Keynote speakers:
Professor Nicola Humble (University of Roehampton)
Dr. Margaret Beetham (University of Salford)
This one day interdisciplinary conference will explore the
place of food, drink and acts of consumption within the textual culture of the
nineteenth and early twentieth centuries. The years 1800-1945 are marked by
food adulteration scandals, the
growth of the temperance movement, and significant reforms in the regulation
and legislation of food standards, as well as the influence of the colonies on
British cuisine and a relationship with food and drink made increasingly
complex by wartime paucity and rationing. These changes are both precipitated
and responded to in a vast array of textual forms, including periodicals, the
press, recipe books, household management manuals, propaganda, literature and
poetry. This conference will therefore engage with the intersections of
food/drink cultures and the written word
We are seeking papers
that explore how food and drink were written experience and imagined during the
period: as a commodity, a luxury item, a source of poison or nutrition, in its
abundance or in short supply. We hope to attract all researchers who have an
interest in the culinary cultures of the nineteenth and early twentieth
centuries, including those working in the histories of medicine, art and food,
as well as anthropologists, historians of the nineteenth century and war years,
and those working in literary studies. By bringing together scholars from many
disciplines, we hope to provide a space in which to open up dialogue about
nineteenth and early twentieth century narratives of eating, drinking,
consuming, and their worth, and to provide a timely examination of our
relationship with food and drink at a moment when economic and ecological
pressures herald a re-appropriation of the values of wartime thrift and
Victorian domestic economy.
Possible topics
might include, but are not limited to, the following:
- Representations of food and drink in specific texts and their wider implications.

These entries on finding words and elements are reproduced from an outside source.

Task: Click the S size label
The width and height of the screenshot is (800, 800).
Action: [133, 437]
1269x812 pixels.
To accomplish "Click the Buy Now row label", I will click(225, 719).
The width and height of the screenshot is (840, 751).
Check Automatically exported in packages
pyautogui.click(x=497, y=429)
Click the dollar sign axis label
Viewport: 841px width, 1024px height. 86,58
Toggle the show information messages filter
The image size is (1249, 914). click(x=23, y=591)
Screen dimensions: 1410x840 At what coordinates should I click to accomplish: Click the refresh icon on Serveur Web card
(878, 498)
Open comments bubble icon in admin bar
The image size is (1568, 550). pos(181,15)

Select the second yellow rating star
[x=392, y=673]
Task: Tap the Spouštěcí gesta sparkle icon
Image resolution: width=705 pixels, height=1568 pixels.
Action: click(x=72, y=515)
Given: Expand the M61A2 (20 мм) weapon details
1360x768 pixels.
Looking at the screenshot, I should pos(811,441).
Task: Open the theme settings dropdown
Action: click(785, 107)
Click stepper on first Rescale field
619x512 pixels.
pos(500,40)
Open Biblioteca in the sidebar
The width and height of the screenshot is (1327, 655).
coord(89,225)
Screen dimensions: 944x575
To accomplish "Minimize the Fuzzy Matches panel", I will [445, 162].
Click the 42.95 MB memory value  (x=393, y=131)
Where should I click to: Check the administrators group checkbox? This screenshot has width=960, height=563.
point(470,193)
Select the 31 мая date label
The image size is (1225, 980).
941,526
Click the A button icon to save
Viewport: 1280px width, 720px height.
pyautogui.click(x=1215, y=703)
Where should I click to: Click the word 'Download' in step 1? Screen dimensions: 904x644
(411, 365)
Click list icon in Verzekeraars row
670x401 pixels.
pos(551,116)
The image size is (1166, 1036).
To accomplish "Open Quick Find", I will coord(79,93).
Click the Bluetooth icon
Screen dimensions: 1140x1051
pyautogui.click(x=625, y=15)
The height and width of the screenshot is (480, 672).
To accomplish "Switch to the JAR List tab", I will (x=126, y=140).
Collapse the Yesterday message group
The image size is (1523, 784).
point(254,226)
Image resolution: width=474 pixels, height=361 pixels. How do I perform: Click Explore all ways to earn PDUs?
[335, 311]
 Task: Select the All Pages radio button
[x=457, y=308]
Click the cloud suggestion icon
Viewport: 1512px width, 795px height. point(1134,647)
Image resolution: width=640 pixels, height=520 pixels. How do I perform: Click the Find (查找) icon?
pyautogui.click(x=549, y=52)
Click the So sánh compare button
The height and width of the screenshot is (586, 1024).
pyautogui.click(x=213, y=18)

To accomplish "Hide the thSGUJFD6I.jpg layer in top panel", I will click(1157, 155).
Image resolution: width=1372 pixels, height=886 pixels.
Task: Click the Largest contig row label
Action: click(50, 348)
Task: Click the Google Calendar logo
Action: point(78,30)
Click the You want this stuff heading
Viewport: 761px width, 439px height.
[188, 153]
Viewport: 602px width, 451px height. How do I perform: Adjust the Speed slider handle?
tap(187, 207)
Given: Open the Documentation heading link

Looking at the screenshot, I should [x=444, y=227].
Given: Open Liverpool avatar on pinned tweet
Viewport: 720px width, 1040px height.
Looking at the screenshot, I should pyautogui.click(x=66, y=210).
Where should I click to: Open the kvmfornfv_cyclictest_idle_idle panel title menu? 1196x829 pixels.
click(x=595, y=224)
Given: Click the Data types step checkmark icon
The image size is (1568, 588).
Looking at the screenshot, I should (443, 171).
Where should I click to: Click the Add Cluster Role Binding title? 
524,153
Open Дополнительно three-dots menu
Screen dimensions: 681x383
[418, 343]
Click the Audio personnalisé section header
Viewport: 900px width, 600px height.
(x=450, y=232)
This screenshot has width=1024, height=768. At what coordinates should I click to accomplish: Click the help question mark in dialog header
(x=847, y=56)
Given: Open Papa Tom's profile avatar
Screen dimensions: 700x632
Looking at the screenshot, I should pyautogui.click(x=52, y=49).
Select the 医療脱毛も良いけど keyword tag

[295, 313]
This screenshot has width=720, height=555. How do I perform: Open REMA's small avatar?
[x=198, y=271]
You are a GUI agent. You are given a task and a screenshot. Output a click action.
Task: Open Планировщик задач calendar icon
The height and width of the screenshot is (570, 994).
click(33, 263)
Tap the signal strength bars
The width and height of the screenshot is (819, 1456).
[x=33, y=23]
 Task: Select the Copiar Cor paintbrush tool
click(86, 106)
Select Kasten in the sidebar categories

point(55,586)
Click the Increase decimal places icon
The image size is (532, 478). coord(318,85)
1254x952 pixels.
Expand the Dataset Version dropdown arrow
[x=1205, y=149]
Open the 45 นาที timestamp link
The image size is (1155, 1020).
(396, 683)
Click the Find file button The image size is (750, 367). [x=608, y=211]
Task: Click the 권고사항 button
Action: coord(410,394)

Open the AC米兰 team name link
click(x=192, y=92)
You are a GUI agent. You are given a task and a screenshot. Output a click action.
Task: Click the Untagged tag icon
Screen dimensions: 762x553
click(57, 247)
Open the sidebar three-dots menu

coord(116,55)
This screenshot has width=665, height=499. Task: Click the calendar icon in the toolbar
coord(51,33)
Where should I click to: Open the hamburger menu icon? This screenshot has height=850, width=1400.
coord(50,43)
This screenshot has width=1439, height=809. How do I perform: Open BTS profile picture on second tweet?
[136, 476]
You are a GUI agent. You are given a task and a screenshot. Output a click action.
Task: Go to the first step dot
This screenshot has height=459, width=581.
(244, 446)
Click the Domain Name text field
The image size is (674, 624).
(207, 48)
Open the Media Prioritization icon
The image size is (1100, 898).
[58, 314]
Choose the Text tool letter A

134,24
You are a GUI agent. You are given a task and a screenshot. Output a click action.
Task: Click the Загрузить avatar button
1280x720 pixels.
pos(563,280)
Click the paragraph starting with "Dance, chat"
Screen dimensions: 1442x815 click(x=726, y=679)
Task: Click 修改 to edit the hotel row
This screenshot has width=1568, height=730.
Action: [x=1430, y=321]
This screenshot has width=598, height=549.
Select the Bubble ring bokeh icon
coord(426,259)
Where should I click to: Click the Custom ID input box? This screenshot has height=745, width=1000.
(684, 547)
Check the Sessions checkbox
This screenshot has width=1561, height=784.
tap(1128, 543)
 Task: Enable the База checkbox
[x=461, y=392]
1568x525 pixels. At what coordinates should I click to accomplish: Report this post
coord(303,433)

- Cultures of eating, drinking and cooking.
- Social histories of food and drink.
- The uses of food and drink in the articulation (or challenging) of community, nation or empire.
- Food or drink as metaphor/trope/structural device.
- The relationship(s) between reading and eating or drinking.
- The role of food and drink in cultural constructions of domestic space.
- Perspectives from ‘fat studies’/‘fat feminism’.
- Gendered practices of food and drink consumption.
- Food and drink in medical/psychiatric discourse: alcoholism, eating disorders, compulsive behaviour.
- The cultural legacies and/or persistence of Victorian and early twentieth century cultural imaging of food and drink.
- Recipe books, household management manuals and aspirational food.
- The narrating of gluttony or hunger.
- Textual representations of farms, breweries, pubs and restaurants.
Applicants should note that papers may also be considered for inclusion in a possible publication resulting from the conference.
Abstracts of no more than 300 words, accompanied by a brief biographical note of no more than 100 words, should be sent to devouring2014@gmail.com by 31st October 2013.
This conference is being organised by Mary Addyman, Laura Wood and Christopher Yiannitsaros (University of Warwick).